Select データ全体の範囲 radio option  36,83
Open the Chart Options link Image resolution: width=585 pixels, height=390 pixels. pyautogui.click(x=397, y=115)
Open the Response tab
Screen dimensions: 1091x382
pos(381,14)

* [Problem to work on]: Display every line of the records that contains the word "Open".

* [Solution to the exercise]:
Open the Chart Options link Image resolution: width=585 pixels, height=390 pixels. pyautogui.click(x=397, y=115)
Open the Response tab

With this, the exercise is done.